Collected data entries
-=-=-

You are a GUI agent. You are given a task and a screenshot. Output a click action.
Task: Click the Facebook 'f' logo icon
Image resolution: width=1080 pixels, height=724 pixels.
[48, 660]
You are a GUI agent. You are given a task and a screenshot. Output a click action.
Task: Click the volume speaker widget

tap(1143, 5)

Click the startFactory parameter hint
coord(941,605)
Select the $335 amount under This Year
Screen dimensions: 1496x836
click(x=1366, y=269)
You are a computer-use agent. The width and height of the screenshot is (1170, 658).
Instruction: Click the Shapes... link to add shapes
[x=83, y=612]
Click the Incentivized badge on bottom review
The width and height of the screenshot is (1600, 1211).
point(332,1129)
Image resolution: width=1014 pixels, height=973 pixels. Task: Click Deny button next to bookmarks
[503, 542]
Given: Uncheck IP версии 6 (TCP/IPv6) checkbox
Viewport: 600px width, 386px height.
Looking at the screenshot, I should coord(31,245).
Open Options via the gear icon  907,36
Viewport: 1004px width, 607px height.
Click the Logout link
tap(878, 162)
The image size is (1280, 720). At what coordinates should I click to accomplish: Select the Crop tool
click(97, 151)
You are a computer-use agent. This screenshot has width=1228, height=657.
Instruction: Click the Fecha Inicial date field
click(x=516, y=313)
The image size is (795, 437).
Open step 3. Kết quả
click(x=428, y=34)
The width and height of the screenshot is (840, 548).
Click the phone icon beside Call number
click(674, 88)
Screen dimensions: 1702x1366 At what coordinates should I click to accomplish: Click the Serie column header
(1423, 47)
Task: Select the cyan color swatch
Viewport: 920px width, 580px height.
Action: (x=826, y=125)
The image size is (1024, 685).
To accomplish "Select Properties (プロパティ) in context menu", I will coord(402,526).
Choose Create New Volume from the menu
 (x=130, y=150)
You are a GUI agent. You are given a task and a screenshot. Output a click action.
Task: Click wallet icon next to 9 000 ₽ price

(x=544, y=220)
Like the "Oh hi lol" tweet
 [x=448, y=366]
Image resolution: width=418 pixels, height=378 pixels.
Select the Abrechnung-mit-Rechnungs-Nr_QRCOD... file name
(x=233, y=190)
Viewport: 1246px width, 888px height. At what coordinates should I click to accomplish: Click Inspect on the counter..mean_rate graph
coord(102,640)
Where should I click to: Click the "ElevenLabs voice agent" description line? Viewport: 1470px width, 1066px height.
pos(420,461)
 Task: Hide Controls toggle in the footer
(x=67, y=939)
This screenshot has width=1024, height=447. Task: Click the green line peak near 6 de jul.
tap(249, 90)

-=-=-

## REQUIRED WORK
Retype the data exactly as given.

## WRITTEN REPLY
You are a GUI agent. You are given a task and a screenshot. Output a click action.
Task: Click the Facebook 'f' logo icon
Image resolution: width=1080 pixels, height=724 pixels.
[48, 660]
You are a GUI agent. You are given a task and a screenshot. Output a click action.
Task: Click the volume speaker widget

tap(1143, 5)

Click the startFactory parameter hint
coord(941,605)
Select the $335 amount under This Year
Screen dimensions: 1496x836
click(x=1366, y=269)
You are a computer-use agent. The width and height of the screenshot is (1170, 658).
Instruction: Click the Shapes... link to add shapes
[x=83, y=612]
Click the Incentivized badge on bottom review
The width and height of the screenshot is (1600, 1211).
point(332,1129)
Image resolution: width=1014 pixels, height=973 pixels. Task: Click Deny button next to bookmarks
[503, 542]
Given: Uncheck IP версии 6 (TCP/IPv6) checkbox
Viewport: 600px width, 386px height.
Looking at the screenshot, I should coord(31,245).
Open Options via the gear icon  907,36
Viewport: 1004px width, 607px height.
Click the Logout link
tap(878, 162)
The image size is (1280, 720). At what coordinates should I click to accomplish: Select the Crop tool
click(97, 151)
You are a computer-use agent. This screenshot has width=1228, height=657.
Instruction: Click the Fecha Inicial date field
click(x=516, y=313)
The image size is (795, 437).
Open step 3. Kết quả
click(x=428, y=34)
The width and height of the screenshot is (840, 548).
Click the phone icon beside Call number
click(674, 88)
Screen dimensions: 1702x1366 At what coordinates should I click to accomplish: Click the Serie column header
(1423, 47)
Task: Select the cyan color swatch
Viewport: 920px width, 580px height.
Action: (x=826, y=125)
The image size is (1024, 685).
To accomplish "Select Properties (プロパティ) in context menu", I will coord(402,526).
Choose Create New Volume from the menu
 (x=130, y=150)
You are a GUI agent. You are given a task and a screenshot. Output a click action.
Task: Click wallet icon next to 9 000 ₽ price

(x=544, y=220)
Like the "Oh hi lol" tweet
 [x=448, y=366]
Image resolution: width=418 pixels, height=378 pixels.
Select the Abrechnung-mit-Rechnungs-Nr_QRCOD... file name
(x=233, y=190)
Viewport: 1246px width, 888px height. At what coordinates should I click to accomplish: Click Inspect on the counter..mean_rate graph
coord(102,640)
Where should I click to: Click the "ElevenLabs voice agent" description line? Viewport: 1470px width, 1066px height.
pos(420,461)
 Task: Hide Controls toggle in the footer
(x=67, y=939)
This screenshot has width=1024, height=447. Task: Click the green line peak near 6 de jul.
tap(249, 90)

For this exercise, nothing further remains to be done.